Better Proof of Sylow’s First Theorem
There is a proof of the first Sylow Theorem that I much prefer to the standard one (which involves looking at the class equation and doing induction). I found it in some notes by Peter Cameron, and he says that it is the original proof that Sylow used. I prefer it because it is for me more intuitive, it involves group actions, and it has more mathematical flavor.
Suppose $G$ is a finite group. For any prime $p$, define a Sylow $p$-subgroup of $G$ to be a group of order $p^n$, where $n$ is the highest exponent such that $p^n \mid \# G$. Sylow's First Theorem says A finite group $G$ has Sylow $p$-subgroups for all primes $p$. Note by the definition that the Sylow $p$-subgroup of $G$ is the trivial group for all primes $p$ such that $p \not \mid \#G$. Lemma: A group $G$ has a Sylow p-subgroup iff there is an action by $G$ on a set such that all stabilizers are $p$-subgroups and there exists an orbit of size coprime to $p$. Proof: (==>) The stabilizer of the orbit which is of size coprime to $p$ is a Sylow $p$-subgroup.
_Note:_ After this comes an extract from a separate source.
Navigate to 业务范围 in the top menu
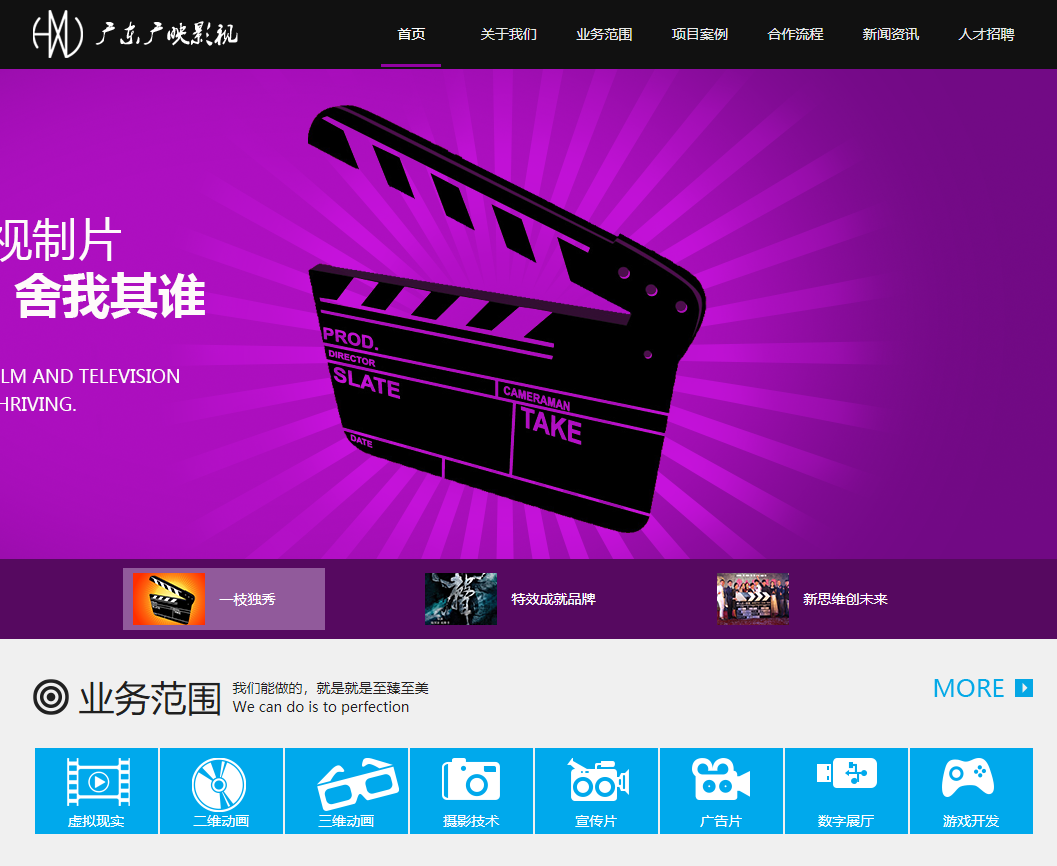The width and height of the screenshot is (1057, 866). click(x=604, y=34)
(<==) Suppose $P < G$ is the given group. Let $G$ act on the cosets of $P$ by multiplication. It's a transitive action with a single orbit of size coprime to $p$, and the stabilizers are all of the same order as $P$ itself. QED
Lemma: If $G$ has a Sylow $p$-subgroup, then all subgroups of $G$ have Sylow $p$-subgroups. Proof: Suppose $H<G$. Take the action as in the previous lemma, and restrict the action to $H$. Clearly the stabilizers remain $p$-subgroups (they are subgroups of the stabilizers of the $G$ action). To show that there remains an orbit of size coprime to $p$, consider the orbit of the $G$ action that is coprime to $p$. It breaks up into smaller orbits under the action by $H$, and they cannot all be divisible by $p$, or else the original orbit would be divisible by $p$. QED Lemma: $GL_n(\mathbb{F}_p)$ has a Sylow $p$-subgroup. Proof: Recall that $GL_n(\mathbb{F}_p)$ has order $p^{n(n-1)/2}(p^n-1)(p^{n-1}-1)\dotsb(p-1)$. And note that the upper triangular matrices with ones on the diagonal have order $p^{n(n-1)/2}$. QED
Now prove the theorem by noting that every group $G$ is a subgroup of a symmetric group $S_n$ by Cayley's Theorem, and $S_n < GL_n(\mathbb{F}_p)$ by the permutation matrices.